I haven't read the paper but did they take different oxygen levels (percentages) in the Cretaceous into account for Ignition thresholds? I seem to remember reading somewhere that the percentage of Oxygen present in the atmosphere was higher in the Cretaceous.
Frank Bliss
MS Biostratigraphy
Weston, Wyoming
On Sep 20, 2004, at 1:33 PM, Tommy Tyrberg wrote:

An interesting paper I don't think have been mentioned on the DML before:

Durda, D. D. & Kring, D. A. 2004. Ignition threshold for impact-generated fires. Journal of Geophysical Research 109 E08004.

They study three energy levels 51 kWm-2 for 2 minutes (ignites wood under any circumstances), 20 kWm-2 for 20 minutes (ignites wood in the presence of an ignition source) and 28 kWm-2 for 1 minute (ignites foliage, rotten wood and dry litter, which would provide an ignition source). Calculates that the threshold for continent-wide and world-wide ignition of woody material equates to c. 10^15 and 10^16 kilograms of ejecta respectively, which implies crater diameters of c. 85 and 135 km respectively.

This means that Chicxulub is the only Phanerozoic crater certainly in the "worldwide" category, though the Bedout Structure would probably also qualify if it is really an impact crater. Definitely "continent-wide" impacts would include at least Manicougan, Popigai and Chesapeake Bay.

An interesting feature is that in most cases the effects in the antipodal area are worse than near the impact (the ejecta landing there have much more energy). Anybody know where the antipodal points of Popigai and Chesapeake Bay were in the Eocene?

India and environs must have been very badly hit by Chicxulub. Might explain why there are no land vertebrates with definitely Mesozoic antecedents on Madagascar, while New Zealand which was almost completely flooded in the Oligocene still has two (Sphenodon and Leiopelma).

They do not address the direct effect on animals, but even the lowest studied energy level would generate temperatures close to 500 degrees centigrade on an exposed surface and certainly kill any unprotected animal quite quickly. Incidentally this implies that there is probably a rather wide range of irradiation that would kill unprotected animals but not ignite tree trunks, so treeholes might work as protection for small animals.
Neither is there any discussion of the effect of heavy cloud or snow which would certainly give some protection (in the case of snow probably a lot because of its very high albedo and thermal inertia).

-.-.-

Work to do:
(A) Answer these questions using the impact-fire discussion, one line each:
(i) What approximate crater diameter corresponds to the threshold for worldwide ignition of woody material?
(ii) Which two New Zealand land vertebrates with Mesozoic antecedents are named?
(iii) What temperature would the lowest studied energy level generate on an exposed surface?
(B) Reproduce word for word the part of the impact-fire discussion that opens with the words containing "They study three" and closes with "and Chesapeake Bay.".

Dataset entries:
-.-.-

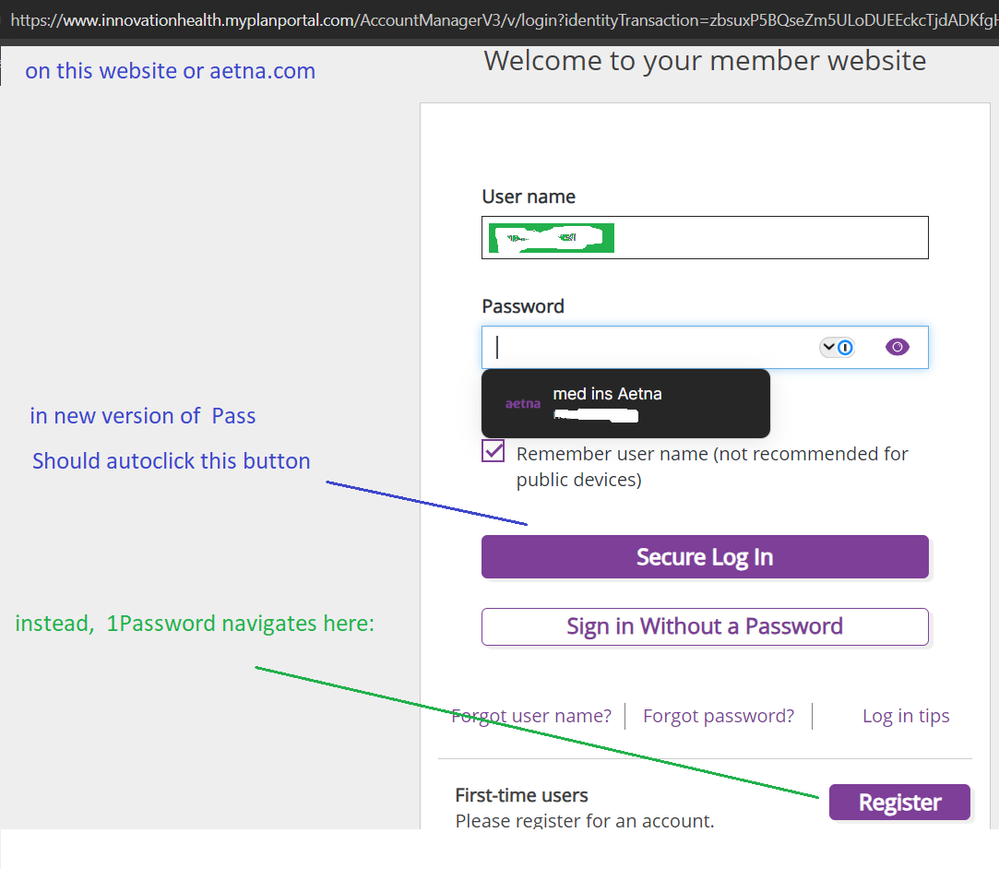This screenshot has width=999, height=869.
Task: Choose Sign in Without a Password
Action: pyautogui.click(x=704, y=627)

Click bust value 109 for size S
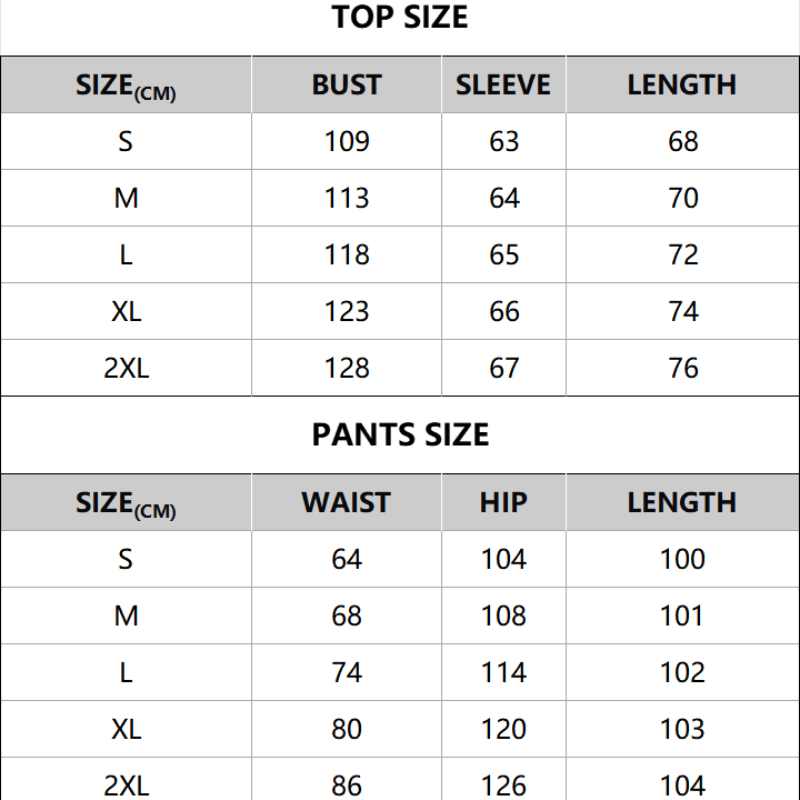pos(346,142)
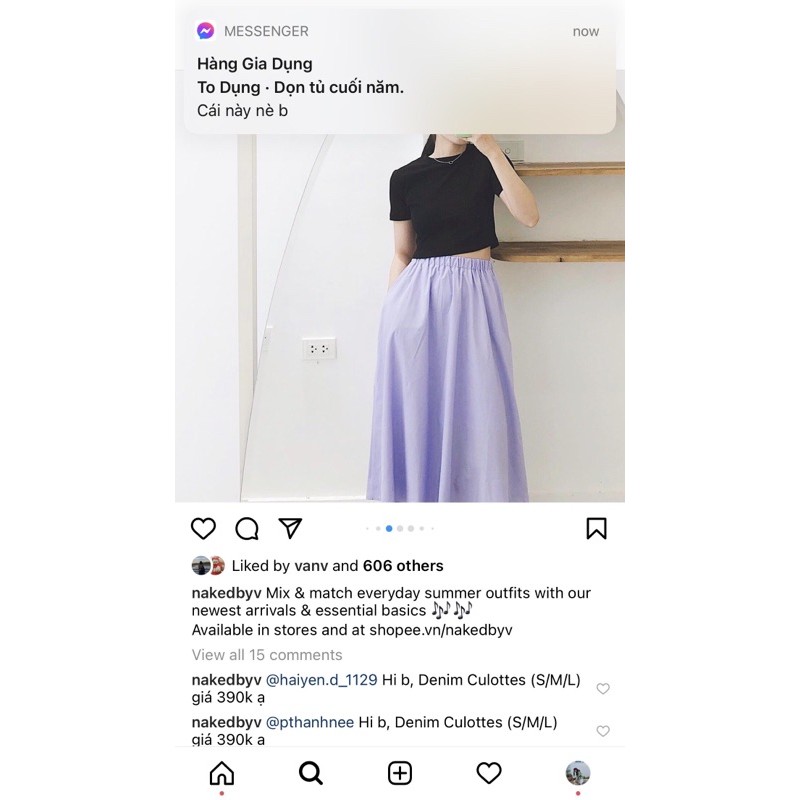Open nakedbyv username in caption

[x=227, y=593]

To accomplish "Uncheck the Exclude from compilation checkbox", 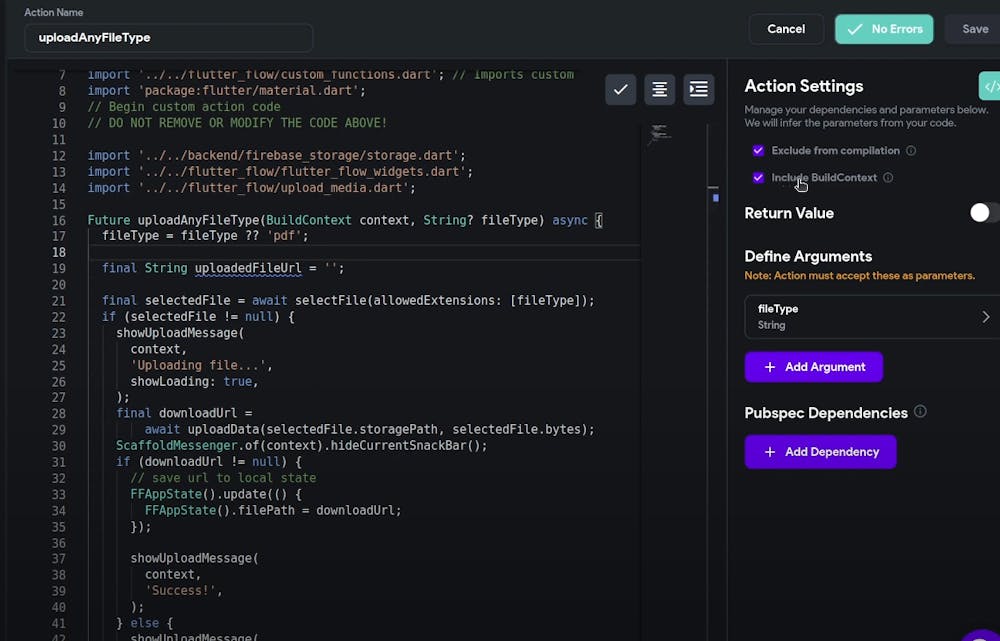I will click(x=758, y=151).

-.-.-

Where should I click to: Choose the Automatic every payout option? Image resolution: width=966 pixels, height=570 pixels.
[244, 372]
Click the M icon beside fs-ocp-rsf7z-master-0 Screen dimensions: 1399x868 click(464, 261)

-.-.-

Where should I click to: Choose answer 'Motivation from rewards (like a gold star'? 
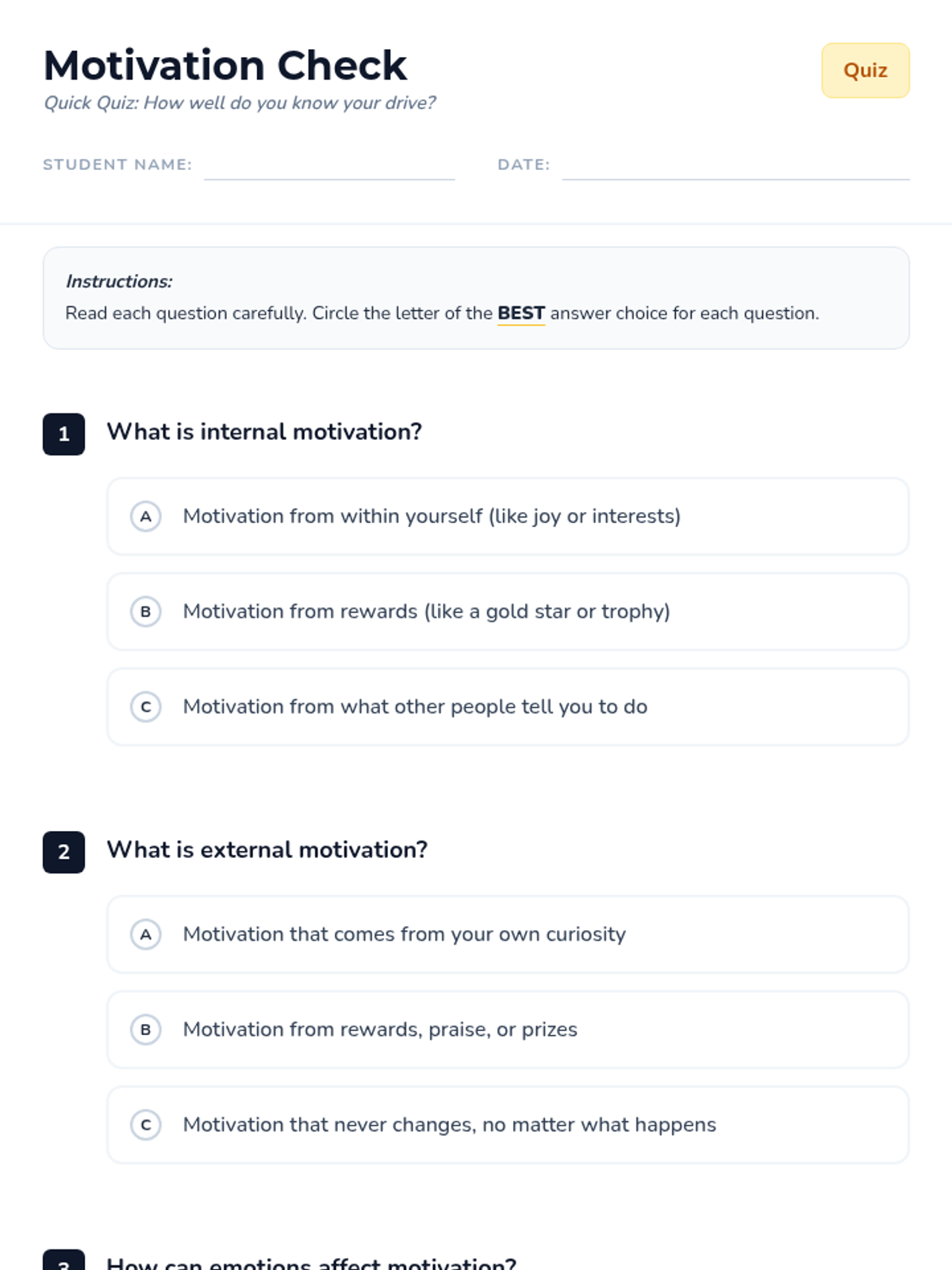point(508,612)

-.-.-

Correct answers:
(A)
(i) About 135 km
(ii) Sphenodon and Leiopelma
(iii) Close to 500 degrees centigrade

(B)
They study three energy levels 51 kWm-2 for 2 minutes (ignites wood under any circumstances), 20 kWm-2 for 20 minutes (ignites wood in the presence of an ignition source) and 28 kWm-2 for 1 minute (ignites foliage, rotten wood and dry litter, which would provide an ignition source). Calculates that the threshold for continent-wide and world-wide ignition of woody material equates to c. 10^15 and 10^16 kilograms of ejecta respectively, which implies crater diameters of c. 85 and 135 km respectively.

This means that Chicxulub is the only Phanerozoic crater certainly in the "worldwide" category, though the Bedout Structure would probably also qualify if it is really an impact crater. Definitely "continent-wide" impacts would include at least Manicougan, Popigai and Chesapeake Bay.